17. The system of claim 16:

wherein the clinical event data structures include, for each of the clinical events, a description of the corresponding clinical event;

wherein the visualization comprises a swimmer plot that represents one or more of the clinical events as respective interactive elements; and

wherein displaying information in response to the user interaction with the first interactive element comprises: retrieving the description of the clinical event associated with the first interactive element from a corresponding clinical event data structure; and displaying a tooltip containing the retrieved description.

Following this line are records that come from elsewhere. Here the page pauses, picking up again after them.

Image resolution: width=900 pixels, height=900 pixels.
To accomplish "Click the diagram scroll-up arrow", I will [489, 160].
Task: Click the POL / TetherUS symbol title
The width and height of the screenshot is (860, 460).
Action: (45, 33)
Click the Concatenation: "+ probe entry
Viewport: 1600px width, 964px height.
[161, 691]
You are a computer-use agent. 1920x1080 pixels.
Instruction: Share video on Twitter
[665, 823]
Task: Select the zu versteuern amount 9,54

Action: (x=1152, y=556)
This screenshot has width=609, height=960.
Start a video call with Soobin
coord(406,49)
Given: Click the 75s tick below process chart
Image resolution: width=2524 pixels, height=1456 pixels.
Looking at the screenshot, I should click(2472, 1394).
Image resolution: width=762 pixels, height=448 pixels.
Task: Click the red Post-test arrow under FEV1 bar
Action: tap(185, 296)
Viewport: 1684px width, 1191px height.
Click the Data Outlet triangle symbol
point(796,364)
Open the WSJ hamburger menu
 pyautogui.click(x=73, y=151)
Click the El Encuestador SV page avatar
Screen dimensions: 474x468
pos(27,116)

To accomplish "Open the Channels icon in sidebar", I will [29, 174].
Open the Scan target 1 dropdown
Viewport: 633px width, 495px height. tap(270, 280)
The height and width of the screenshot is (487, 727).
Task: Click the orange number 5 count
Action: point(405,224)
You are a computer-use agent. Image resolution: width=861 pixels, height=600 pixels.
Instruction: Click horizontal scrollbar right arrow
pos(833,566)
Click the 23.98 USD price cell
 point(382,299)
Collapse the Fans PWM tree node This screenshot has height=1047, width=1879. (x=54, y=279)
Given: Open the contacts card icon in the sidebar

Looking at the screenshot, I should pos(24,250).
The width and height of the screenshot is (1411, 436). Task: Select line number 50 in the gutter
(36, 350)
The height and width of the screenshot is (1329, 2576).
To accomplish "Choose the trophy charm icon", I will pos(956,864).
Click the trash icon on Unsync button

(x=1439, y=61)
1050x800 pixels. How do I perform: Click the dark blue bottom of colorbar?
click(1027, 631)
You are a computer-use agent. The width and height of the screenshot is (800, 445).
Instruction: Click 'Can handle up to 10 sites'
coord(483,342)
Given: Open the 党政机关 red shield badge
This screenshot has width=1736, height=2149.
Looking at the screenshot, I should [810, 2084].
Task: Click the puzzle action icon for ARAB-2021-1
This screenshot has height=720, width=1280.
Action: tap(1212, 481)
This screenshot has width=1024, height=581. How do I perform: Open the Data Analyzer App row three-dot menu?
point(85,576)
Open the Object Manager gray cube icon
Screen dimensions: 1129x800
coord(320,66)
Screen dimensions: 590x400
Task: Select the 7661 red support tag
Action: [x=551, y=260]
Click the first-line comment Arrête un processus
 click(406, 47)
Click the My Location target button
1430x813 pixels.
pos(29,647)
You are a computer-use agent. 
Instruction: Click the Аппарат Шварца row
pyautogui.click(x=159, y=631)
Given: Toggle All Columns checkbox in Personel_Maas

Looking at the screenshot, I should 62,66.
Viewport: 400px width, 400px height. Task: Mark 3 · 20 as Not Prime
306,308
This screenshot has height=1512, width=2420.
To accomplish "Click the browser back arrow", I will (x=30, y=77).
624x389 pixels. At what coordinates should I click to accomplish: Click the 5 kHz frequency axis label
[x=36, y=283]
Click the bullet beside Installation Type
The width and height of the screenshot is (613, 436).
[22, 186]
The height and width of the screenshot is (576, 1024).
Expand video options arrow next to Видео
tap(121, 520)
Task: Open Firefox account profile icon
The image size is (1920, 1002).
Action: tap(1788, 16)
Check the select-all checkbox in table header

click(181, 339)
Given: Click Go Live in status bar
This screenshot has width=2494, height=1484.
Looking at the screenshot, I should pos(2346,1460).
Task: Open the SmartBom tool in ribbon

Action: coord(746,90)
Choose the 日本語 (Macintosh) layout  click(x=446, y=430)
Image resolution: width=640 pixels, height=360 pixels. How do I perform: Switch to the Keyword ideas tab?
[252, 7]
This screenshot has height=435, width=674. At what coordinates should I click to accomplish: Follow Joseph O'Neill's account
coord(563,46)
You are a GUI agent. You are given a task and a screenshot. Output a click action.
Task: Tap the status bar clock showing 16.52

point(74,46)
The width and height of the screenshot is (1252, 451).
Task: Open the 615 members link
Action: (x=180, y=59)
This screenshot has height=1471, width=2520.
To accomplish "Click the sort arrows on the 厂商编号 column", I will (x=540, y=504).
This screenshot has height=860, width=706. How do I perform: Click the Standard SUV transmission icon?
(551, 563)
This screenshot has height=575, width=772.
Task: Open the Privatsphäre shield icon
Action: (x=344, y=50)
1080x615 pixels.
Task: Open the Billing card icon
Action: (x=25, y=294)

18. The system of claim 16:

wherein the clinical event data structures include, for each of a plurality of laboratory measurement events, a value of a measurement taken at each of the laboratory measurement events;

wherein the visualization comprises a line graph that represents one or more laboratory measurement events as respective interactive elements; and

wherein displaying information in response to the user interaction with the first interactive element comprises: retrieving the value of the measurement associated with the first interactive element from a corresponding clinical event data structure; and displaying a tooltip containing the retrieved value.

19. The system of claim 16:

wherein the genomic data structure includes prevalence of each of a plurality of variants within the cancer cell genome data measured at each of the plurality of times;

wherein the visualization comprises a fishplot that represents prevalence of each of the plurality of variants across a specified time period; and

wherein displaying information in response to the user interaction with the first interactive element comprises: displaying, on the fishplot, a value of the prevalence of a first variant corresponding to the first interactive element.

20. The system of claim 16, wherein obtaining the genetic dataset comprises:

ingesting a plurality of genome files in non-standard formats; and

filtering the plurality of ingested genome files to generate a filtered genome file that includes the cancer cell genome data measured at each of the plurality of times.